## DATA FOR PROCESSING
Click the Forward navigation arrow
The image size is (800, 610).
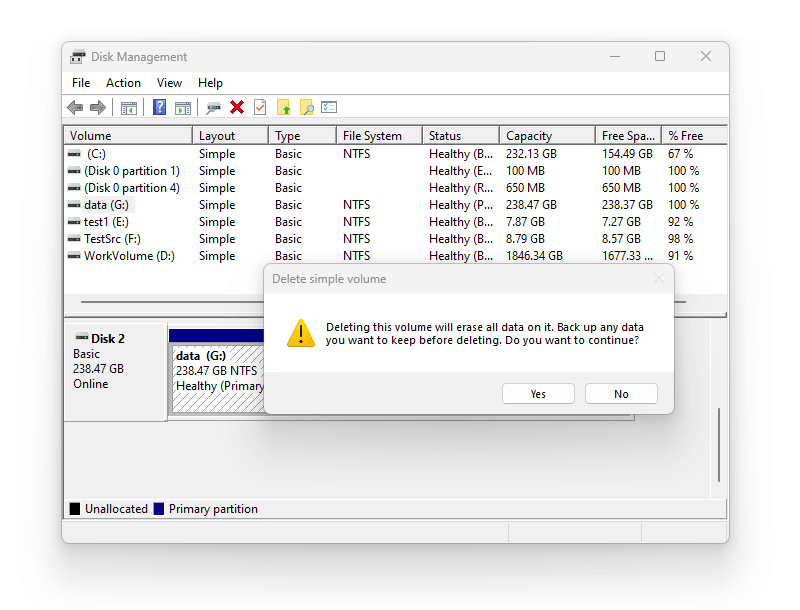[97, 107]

--

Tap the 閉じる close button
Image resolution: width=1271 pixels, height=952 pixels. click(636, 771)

## WHAT IS ASKED
How many lines of the records above contain the string "arrow"? Matching is case-sensitive. Reply with the number alone.

## EXERCISE SOLUTION
1